Exercise task: Write the next part of the magazine interview with Westlife, picking up after its last line.

### Document extract

A wave of crime is sweeping through the pop world. Rumours of indecent dress,
attempted fraud and theft from hotels are rife. we have called in five
particularly shifty young men for questioning...
In a world awash with boy bands, not all are as they seem. Turn over for the
terrible truth behind these five angelic faces...
Filan, Egan, Feehily, McFadden and Byrne. You have been arrested on suspicion of
commiting a series of sneaky crimes under the guise of a clean.living popular
music band which operates by the name Westlife. You have the right to remain
silent but you should know that anything you do say can and may be used as
evidence against you.
THE FASHION POLICE ARE ON PATROL. WHICH WESTLIFER IS MOST LIKELY TO BE ARRESTED
FOR INDECENT CLOTHES SENSE AND SLUNG IN THE BACK OF THE VAN?
K: Shane! He can wear the silliest of things. Do you remember Tenerife? We all
met up by the pool in our shorts and flip-flops and then Shane appeared:
baseball cap, sunglasses, white vest, green summery shirt, swim shorts, bum
bag...
B: Big white socks and black Nike trainers..
S: No! Don't remind me of that!
K: We said, ´Where are you going Shane?´ And he was all (puts on gormless
voice), ´What? What?´ He looked like such a tourist.
M: Shane's not bad overall but that day he looked terrible.
S: It's a fair cop!
YOU'VE JUST FINISHED A SLAP_UP MEAL IN A CAFÉ BUT YOU'VE ALL FORGOTTEN YOUR
WALLETS. WHO SUGGESTS DOING A RUNNER?
K: Feehily definitely.
B: Yeah, Mark's really crafty. You could be sitting there chatting to him and
without you noticing, he'll just get up and walk away.
N: If Mark did a runner and got caught, he'd be the kind of person who'd say,
´What are you talking about? It wasn't me!´
M: (Desperately trying to defend himself.) Only for a laugh!
N: I've seen him doing it in a café at Heathrow Airport. He picked up a traylord
of food, walked straight past the till and sat down.
M: You can't let TOTP print that! (Too late!)
YOU'VE BOUGHT A ROUND OF DRINKS AT THE HOTEL BAR AND THE BARMAN MISTAKES YOU FOR
ONE OF FIVE. WHICH OF YOU GUYS CRAFTILY SIGNS OFF THE BILL TO FIVE'S ROOM
WITHOUT SAYING A WORD?
N: Every one of us!
B: Hey, we'd never get mistaken for Five. In their dreams!
K: Can I just say, we didn't say any of that stuff in the papers about wanting
to beat up Five?

######
### Given information

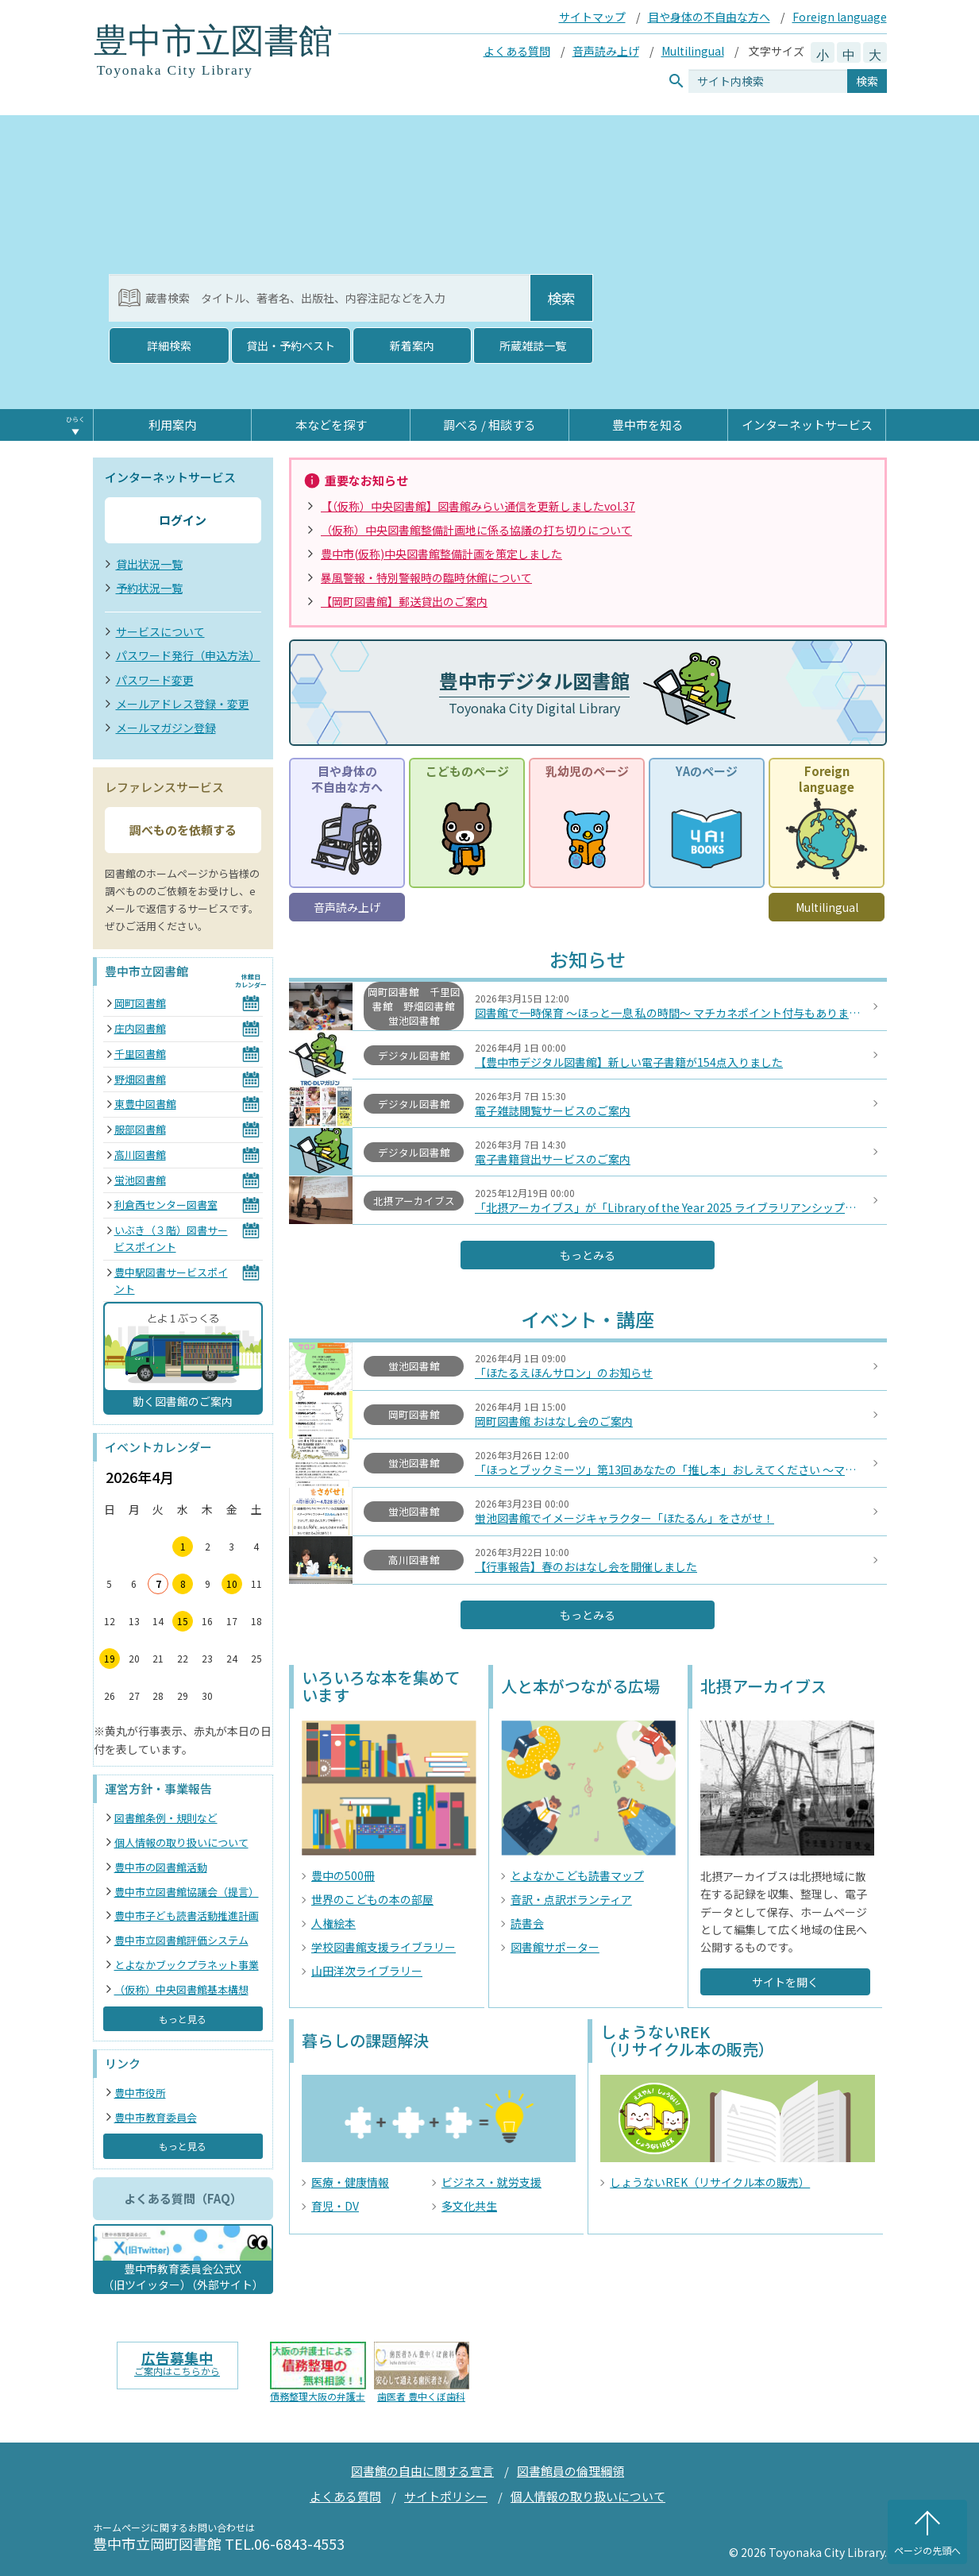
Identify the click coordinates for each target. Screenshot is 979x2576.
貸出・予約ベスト (290, 345)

######

Answer to the problem:
M: We weren't even misquoted. It was made up.
N: it made us Look silly though cos Five supposedly called us ´boring wimps´ and
we apparently called them (puts on wimpy voice) ´rude thugs´. As if!
YOU SEE SOME HORRIBLE GRAFFITI ABOUT WESTLIFE. WHO WOULD WHIP OUT THEIR MARKER
PEN AND RETALIATE?
N: If I saw something horrible about me I'd probably write something in return
but if it was about the band I'd ignore it. We saw an awful lot of horrible
things about Boyzone when they first started out. You know, nasty names and
that.
B: I once vandaliseed a Westlife poster in Dublin. I draw moustaches and glasses
on our faces.
S: The next day I said to Bryan, ´Did you see our posters with graffiti all over
them?´ He cracked up and I couldn't figure out why!
N: I look up the music page on Ceefax every day and last night I read a letter
from this guy slagging Fool Again. He was saying, ´Don't Westlife ever do
anything upbeat?´
ALL SAINTS USED TO LIE TO THEIR FITNESS TRAINERS ABOUT HOW MANY SIT-UPS THEY'D
COMPLETED. WHICH OF YOU GUYS IS MOST LIKELY TO SLACK OFF IN THE GYM?
N: Me! I always lie to our fitness instructor. I hide round the corner for ten
minutes and then appear again huffing and puffing, pretending I've just
finished a long run.
S: Nicky hates the gym more than anyone!
N: It's because I trained every day for two years. I don't want to do it any
more. Coming up to the tour though I will work out and get myself fit.
B: Ha! Yeah right!
N: Well, I hope to.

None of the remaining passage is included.